Farming Is Gambling against the Weather, and It's Worse if You Do It Alone

Getting tired of rain here, which has sent me looking for news about precipitation. It seems that good rains earlier this year in Burundi have meant good crop yields, according to he UN’s information service IRIN reports. Crops are so abundant that “prices in some markets had significantly dropped. A kilogram of beans in Kirundi now goes for 200 Burundian francs (US$0.16) from 600 francs ($0.40) previously,” the press release says.

That’s good, probably, although it points out a basic problem with farming: growing crops, as Laura Ingalls Wilder’s daughter Rose noted long ago, is basically gambling against the weather. If a farmer doesn’t get enough rain or gets too much, he loses when it comes to yield. If the season is good and he gets a bumper crop, he may lose also, since prices will drop as supply increases.

I thought of that sad truism today, as I watched the rain fall here for the Nth straight day. The news earlier this month had been that Saskatchewan and Alberta had received so little rain that a very bad drought was shaping up. A little of the moisture that has been falling around here could be spared for there, it seems to me.

This just in: Of course, weather systems are never that simple, and it seems it rained a fair amount on the Prairies over the weekend.

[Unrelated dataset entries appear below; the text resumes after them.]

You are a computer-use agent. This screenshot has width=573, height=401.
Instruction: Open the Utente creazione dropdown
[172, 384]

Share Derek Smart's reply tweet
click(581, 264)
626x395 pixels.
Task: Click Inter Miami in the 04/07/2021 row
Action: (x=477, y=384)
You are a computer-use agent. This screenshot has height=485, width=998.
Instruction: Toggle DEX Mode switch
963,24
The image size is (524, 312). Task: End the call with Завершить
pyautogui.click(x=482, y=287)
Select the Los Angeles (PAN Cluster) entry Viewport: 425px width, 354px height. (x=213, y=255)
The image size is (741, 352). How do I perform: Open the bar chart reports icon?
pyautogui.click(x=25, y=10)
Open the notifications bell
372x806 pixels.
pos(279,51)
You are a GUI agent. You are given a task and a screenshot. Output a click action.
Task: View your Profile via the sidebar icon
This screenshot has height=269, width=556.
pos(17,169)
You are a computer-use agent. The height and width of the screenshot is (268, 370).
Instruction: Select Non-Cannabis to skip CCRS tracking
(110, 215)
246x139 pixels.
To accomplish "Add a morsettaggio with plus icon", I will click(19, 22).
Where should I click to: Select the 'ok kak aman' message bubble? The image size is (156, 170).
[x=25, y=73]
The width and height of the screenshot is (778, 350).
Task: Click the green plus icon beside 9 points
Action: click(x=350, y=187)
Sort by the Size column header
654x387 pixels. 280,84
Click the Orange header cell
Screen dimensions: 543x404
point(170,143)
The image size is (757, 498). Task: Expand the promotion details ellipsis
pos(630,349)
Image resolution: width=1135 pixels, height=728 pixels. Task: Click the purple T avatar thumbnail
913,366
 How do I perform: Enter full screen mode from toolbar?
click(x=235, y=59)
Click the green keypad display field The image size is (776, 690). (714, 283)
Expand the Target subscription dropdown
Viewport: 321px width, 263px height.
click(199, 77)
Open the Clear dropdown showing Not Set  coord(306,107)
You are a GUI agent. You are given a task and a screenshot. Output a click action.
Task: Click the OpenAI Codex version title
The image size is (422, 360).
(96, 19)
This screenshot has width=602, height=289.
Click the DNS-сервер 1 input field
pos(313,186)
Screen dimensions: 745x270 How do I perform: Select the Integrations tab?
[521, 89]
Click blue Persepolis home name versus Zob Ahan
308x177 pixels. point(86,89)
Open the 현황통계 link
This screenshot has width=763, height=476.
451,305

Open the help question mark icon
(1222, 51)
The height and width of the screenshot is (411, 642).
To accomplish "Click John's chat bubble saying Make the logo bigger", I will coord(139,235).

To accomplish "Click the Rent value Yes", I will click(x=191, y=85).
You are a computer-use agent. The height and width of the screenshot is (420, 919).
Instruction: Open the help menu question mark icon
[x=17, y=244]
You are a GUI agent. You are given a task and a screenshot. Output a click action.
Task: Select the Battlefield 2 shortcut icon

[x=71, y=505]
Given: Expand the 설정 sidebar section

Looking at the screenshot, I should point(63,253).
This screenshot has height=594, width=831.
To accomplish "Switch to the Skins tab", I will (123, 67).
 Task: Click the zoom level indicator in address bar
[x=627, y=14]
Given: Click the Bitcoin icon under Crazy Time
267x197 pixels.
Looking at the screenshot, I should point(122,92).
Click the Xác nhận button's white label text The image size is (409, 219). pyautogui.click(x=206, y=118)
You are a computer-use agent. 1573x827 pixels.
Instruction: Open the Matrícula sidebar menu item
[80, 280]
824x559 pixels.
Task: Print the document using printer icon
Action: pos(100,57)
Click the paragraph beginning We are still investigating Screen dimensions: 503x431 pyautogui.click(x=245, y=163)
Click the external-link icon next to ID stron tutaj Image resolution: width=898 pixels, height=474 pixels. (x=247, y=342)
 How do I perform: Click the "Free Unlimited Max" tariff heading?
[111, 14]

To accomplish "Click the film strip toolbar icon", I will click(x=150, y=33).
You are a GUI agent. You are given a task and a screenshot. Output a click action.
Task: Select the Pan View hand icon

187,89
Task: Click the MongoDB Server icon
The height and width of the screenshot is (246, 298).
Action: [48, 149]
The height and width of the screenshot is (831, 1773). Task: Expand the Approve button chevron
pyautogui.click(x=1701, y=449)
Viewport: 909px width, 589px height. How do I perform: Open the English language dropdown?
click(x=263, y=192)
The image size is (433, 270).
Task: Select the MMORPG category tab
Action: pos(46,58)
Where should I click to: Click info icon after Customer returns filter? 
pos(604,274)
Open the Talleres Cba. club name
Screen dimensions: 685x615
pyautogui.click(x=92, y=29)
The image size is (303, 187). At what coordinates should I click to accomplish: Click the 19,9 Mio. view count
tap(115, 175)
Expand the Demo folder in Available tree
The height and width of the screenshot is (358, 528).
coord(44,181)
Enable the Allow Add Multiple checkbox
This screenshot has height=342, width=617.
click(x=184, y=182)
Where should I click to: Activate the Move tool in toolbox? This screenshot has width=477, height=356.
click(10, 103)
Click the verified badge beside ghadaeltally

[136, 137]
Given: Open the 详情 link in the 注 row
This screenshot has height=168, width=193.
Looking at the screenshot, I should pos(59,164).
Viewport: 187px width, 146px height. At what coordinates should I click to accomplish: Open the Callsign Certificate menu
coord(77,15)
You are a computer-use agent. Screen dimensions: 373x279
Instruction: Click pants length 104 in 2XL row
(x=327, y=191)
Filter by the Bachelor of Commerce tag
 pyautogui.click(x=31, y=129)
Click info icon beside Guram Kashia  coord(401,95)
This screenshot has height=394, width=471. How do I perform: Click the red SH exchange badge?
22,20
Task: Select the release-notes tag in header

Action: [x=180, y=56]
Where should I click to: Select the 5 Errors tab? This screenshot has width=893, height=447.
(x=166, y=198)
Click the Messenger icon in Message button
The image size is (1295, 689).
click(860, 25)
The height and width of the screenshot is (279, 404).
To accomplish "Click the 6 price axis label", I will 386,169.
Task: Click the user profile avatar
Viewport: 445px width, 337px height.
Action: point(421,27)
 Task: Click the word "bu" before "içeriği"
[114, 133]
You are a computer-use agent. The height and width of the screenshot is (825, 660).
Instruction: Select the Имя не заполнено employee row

But as I head out to the Jean Talon Market to see if the local strawberries are any good, despite the wet weather, I marveled again at the faith that must go into deciding to farm. Times have changed, but the risk continues. And it's worse if you do it alone, as a a couple of stories in the Globe and Mail points out. Today's item reports that Mario Bouthillier, the handsome Quebec farmer featured, made the rounds of talk shows yesterday to explain the problem.

“Hey, it's raining non-stop, I can't get in the field, so it's a good week for it,” he's quoted as saying..

2 comments:

Martin Langeland said...

So would a corollary to your title be that gardening is grumbling against the weather?
Happy strawberries! In the Skagit Valley ours are okay, just okay.
--ml

Mary Soderstrom said...

We've been eating local strawberries for a week--St. Jean Baptiste/Fête Nationale is the tradition start of the season. Lee is a fruitoholic and he's perfectly capable of eating a bsket all by himself for breakfast.

So far they're not terribly terrific. It helps if you douse them with maple syrup though, and I figure that doing that is fair--it's supporting local agriculture too.